Could you extract every entry below and reproduce it exactly?

[Extracted records]
____________________
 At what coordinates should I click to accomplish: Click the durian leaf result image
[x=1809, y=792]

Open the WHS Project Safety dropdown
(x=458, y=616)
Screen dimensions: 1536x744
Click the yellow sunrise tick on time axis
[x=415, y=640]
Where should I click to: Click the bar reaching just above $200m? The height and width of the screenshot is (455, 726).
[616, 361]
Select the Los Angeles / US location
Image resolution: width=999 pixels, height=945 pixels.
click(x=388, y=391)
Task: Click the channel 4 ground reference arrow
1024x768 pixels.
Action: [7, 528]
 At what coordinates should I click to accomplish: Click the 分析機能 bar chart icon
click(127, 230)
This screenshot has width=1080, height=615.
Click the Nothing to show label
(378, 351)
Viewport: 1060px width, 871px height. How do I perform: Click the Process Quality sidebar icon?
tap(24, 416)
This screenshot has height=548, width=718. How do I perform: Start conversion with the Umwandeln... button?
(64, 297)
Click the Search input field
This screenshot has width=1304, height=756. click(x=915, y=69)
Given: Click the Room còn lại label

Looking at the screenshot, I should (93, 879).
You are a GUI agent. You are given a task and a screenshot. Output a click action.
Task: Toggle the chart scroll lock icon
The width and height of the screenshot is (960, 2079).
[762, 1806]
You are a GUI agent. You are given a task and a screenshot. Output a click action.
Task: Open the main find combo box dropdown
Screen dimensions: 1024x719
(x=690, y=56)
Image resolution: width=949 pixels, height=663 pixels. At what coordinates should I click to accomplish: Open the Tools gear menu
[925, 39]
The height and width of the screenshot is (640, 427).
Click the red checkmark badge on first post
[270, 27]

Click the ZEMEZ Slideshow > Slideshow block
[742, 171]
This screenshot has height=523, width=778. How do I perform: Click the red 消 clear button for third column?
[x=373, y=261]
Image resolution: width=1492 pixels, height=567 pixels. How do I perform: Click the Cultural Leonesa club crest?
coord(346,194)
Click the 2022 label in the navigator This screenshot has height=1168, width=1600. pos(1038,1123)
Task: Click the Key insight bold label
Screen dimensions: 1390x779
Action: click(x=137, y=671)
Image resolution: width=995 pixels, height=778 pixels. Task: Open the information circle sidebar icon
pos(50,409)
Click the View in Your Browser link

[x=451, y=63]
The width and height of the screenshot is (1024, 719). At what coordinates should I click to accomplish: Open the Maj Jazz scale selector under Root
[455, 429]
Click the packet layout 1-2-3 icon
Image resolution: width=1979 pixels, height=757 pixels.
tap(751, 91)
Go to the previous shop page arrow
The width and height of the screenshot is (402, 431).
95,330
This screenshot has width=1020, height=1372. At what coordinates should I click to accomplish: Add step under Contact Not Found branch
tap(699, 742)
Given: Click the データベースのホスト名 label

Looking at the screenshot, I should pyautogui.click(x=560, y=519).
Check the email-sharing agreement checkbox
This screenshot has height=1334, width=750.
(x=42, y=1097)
____________________
(OUTPUT FOR THIS TASK):
 At what coordinates should I click to accomplish: Click the durian leaf result image
[x=1809, y=792]

Open the WHS Project Safety dropdown
(x=458, y=616)
Screen dimensions: 1536x744
Click the yellow sunrise tick on time axis
[x=415, y=640]
Where should I click to: Click the bar reaching just above $200m? The height and width of the screenshot is (455, 726).
[616, 361]
Select the Los Angeles / US location
Image resolution: width=999 pixels, height=945 pixels.
click(x=388, y=391)
Task: Click the channel 4 ground reference arrow
1024x768 pixels.
Action: [7, 528]
 At what coordinates should I click to accomplish: Click the 分析機能 bar chart icon
click(127, 230)
This screenshot has width=1080, height=615.
Click the Nothing to show label
(378, 351)
Viewport: 1060px width, 871px height. How do I perform: Click the Process Quality sidebar icon?
tap(24, 416)
This screenshot has height=548, width=718. How do I perform: Start conversion with the Umwandeln... button?
(64, 297)
Click the Search input field
This screenshot has width=1304, height=756. click(x=915, y=69)
Given: Click the Room còn lại label

Looking at the screenshot, I should (93, 879).
You are a GUI agent. You are given a task and a screenshot. Output a click action.
Task: Toggle the chart scroll lock icon
The width and height of the screenshot is (960, 2079).
[762, 1806]
You are a GUI agent. You are given a task and a screenshot. Output a click action.
Task: Open the main find combo box dropdown
Screen dimensions: 1024x719
(x=690, y=56)
Image resolution: width=949 pixels, height=663 pixels. At what coordinates should I click to accomplish: Open the Tools gear menu
[925, 39]
The height and width of the screenshot is (640, 427).
Click the red checkmark badge on first post
[270, 27]

Click the ZEMEZ Slideshow > Slideshow block
[742, 171]
This screenshot has height=523, width=778. How do I perform: Click the red 消 clear button for third column?
[x=373, y=261]
Image resolution: width=1492 pixels, height=567 pixels. How do I perform: Click the Cultural Leonesa club crest?
coord(346,194)
Click the 2022 label in the navigator This screenshot has height=1168, width=1600. pos(1038,1123)
Task: Click the Key insight bold label
Screen dimensions: 1390x779
Action: click(x=137, y=671)
Image resolution: width=995 pixels, height=778 pixels. Task: Open the information circle sidebar icon
pos(50,409)
Click the View in Your Browser link

[x=451, y=63]
The width and height of the screenshot is (1024, 719). At what coordinates should I click to accomplish: Open the Maj Jazz scale selector under Root
[455, 429]
Click the packet layout 1-2-3 icon
Image resolution: width=1979 pixels, height=757 pixels.
tap(751, 91)
Go to the previous shop page arrow
The width and height of the screenshot is (402, 431).
95,330
This screenshot has width=1020, height=1372. At what coordinates should I click to accomplish: Add step under Contact Not Found branch
tap(699, 742)
Given: Click the データベースのホスト名 label

Looking at the screenshot, I should pyautogui.click(x=560, y=519).
Check the email-sharing agreement checkbox
This screenshot has height=1334, width=750.
(x=42, y=1097)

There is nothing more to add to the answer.